Electric field intensity due to a uniformly charged infinite plane thin sheet:

Let us consider, A plane charged sheet (It is a thin sheet so it will have surface charge distribution whether it is a conducting or nonconducting sheet) whose surface charge density is $\sigma$. From symmetry, Electric field intensity is perpendicular to the plane everywhere and the field intensity must have the same magnitude on both sides of the sheet. Let point $P_{1}$ and $P_{2}$ be the two-point on the opposite side of the sheet.

To use Gaussian law, we construct a cylindrical Gaussian surface of cross-section area $\overrightarrow{dA}$, which cuts the sheet, with points $P_{1}$ and $P_{2}$. The electric field $\overrightarrow{E}$ is normal to end faces and is away from the plane. Electric field $\overrightarrow{E}$ is parallel to cross-section area $\overrightarrow{dA}$. Therefore the curved cylindrical surface does not contribute to the flux i.e. $\oint \overrightarrow{E} \cdot \overrightarrow{dA}=0$.Hence the total flux is equal to the sum of the contribution from the two end faces. Thus, we get

$\phi_{E}=\int_{A} \overrightarrow{E} \cdot \overrightarrow{dA}+\int_{A} \overrightarrow{E} \cdot \overrightarrow{dA}$

$\phi_{E}= \int_{A} E \: dA \:cos 0^{\circ} +\int_{A} E \: dA \:cos 0^{\circ}$

Here the direction of $\overrightarrow{E}$ and $\overrightarrow{dA}$ is same. So the angle will be $\theta = 0^{\circ}$.
 Infinite plane thin sheet

$\phi_{E}= \int_{A} E \: dA +\int_{A} E \: dA$

$\phi_{E}= \int_{A} 2E \: dA$

$\phi_{E}= 2E \int_{A} \: dA$

$\phi_{E}= 2E\:A$

$\frac{q}{\epsilon_{0}}=2E\:A \qquad \left \{\because \phi_{E}=\frac{q}{\epsilon_{0}} \right \}$

$E=\frac{q}{2\epsilon_{0} A}$

$\because q=\sigma A$, So the above equation can be written as:

$E=\frac{\sigma A}{2\epsilon_{0} A}$

$E=\frac{\sigma}{2\epsilon_{0}}$

Electric field intensity due to the uniformly charged infinite conducting plane thick sheet or Plate:

Let us consider that a large positively charged plane sheet having a finite thickness is placed in the vacuum or air. Since it is a conducting plate so the charge will be distributed uniformly on the surface of the plate. Let $\sigma$ be the surface charge density of the charge

Let's take a point $P$ close to the plate at which electric field intensity has to determine. Since there is no charge inside the conducting plate, this conducting plate can be assumed as equivalent to two plane sheets of charge i.e sheet 1 and sheet 2.
 Plane Charged Plate

The magnitude of the electric field intensity $\overrightarrow {E_{1}}$ at point $P$ due to sheet 1 is →

$E_{1}=\frac{\sigma}{2\epsilon_{0}}$    (away from sheet 1)
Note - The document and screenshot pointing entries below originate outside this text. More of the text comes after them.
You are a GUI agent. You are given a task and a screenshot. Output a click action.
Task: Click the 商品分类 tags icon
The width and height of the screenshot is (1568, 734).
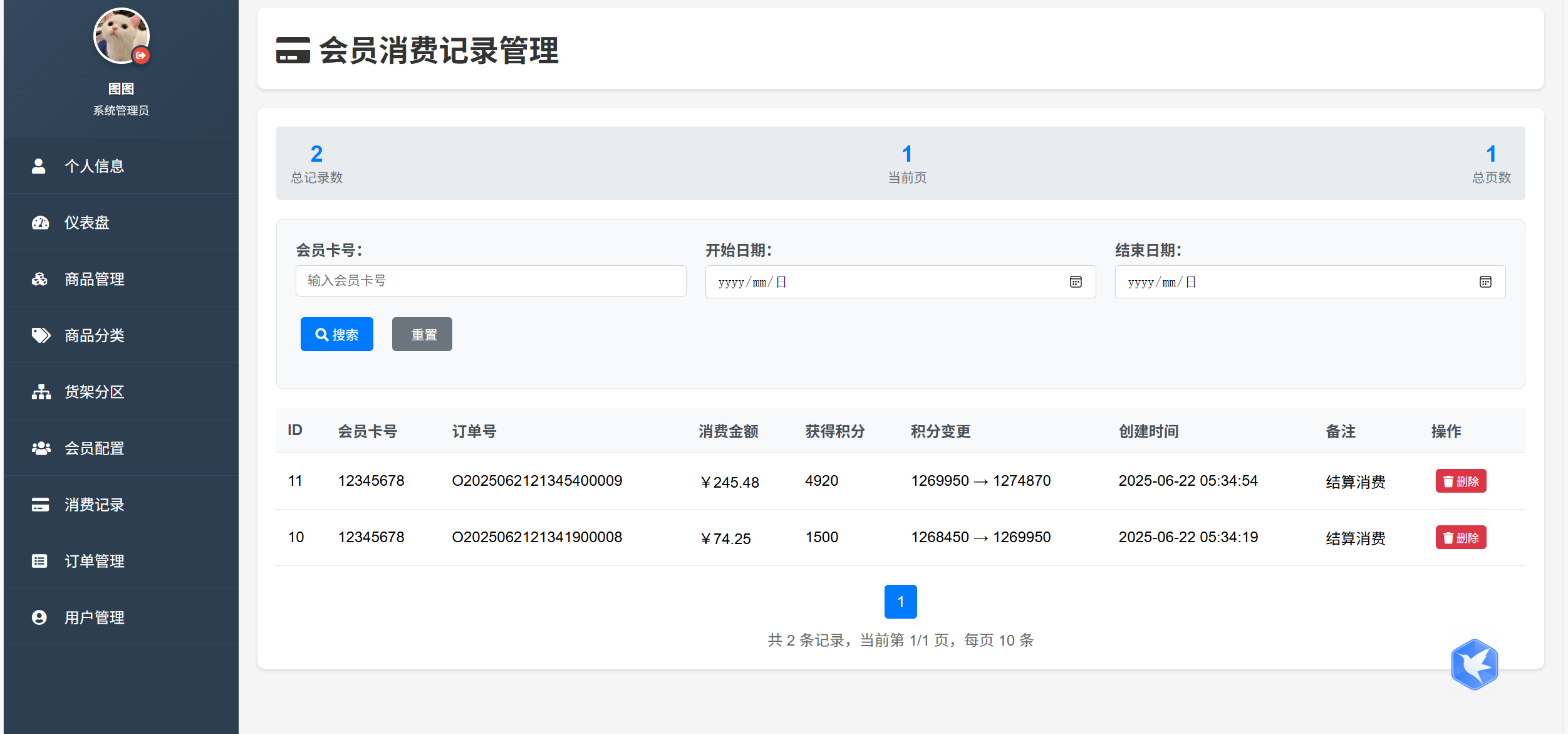pos(41,335)
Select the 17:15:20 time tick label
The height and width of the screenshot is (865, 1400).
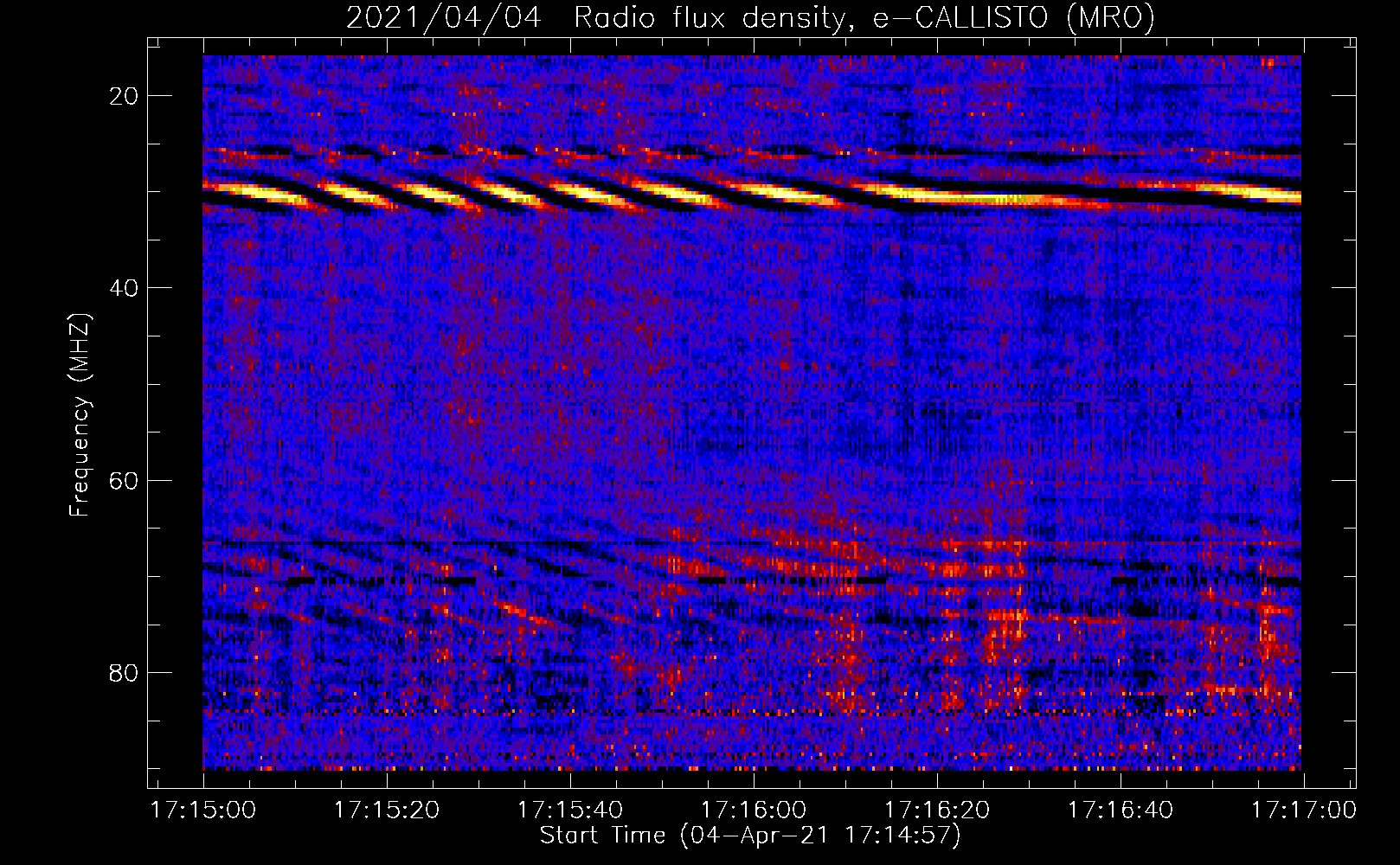[x=387, y=811]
The magnitude of the electric field intensity $\overrightarrow {E_{2}}$ at point $P$ due to sheet 2 is →

$E_{2}=\frac{\sigma}{2\epsilon_{0}}$    (away from sheet 2)

Since $\overrightarrow {E_{1}}$ and $\overrightarrow {E_{2}}$ are in the same direction, the magnitude of resultant intensity $\overrightarrow {E}$ at point $P$ due to both the sheet is →

$E=E_{1}+E_{2}$

$\because \quad E=\frac{\sigma}{2\epsilon_{0}}+\frac{\sigma}{2\epsilon_{0}}$

$E=\frac{\sigma}{\epsilon_{0}}$

The resultant electric field will be away from the plate. If the plate is negatively charged, the electric field intensity $\overrightarrow {E}$ would be directed toward the plate.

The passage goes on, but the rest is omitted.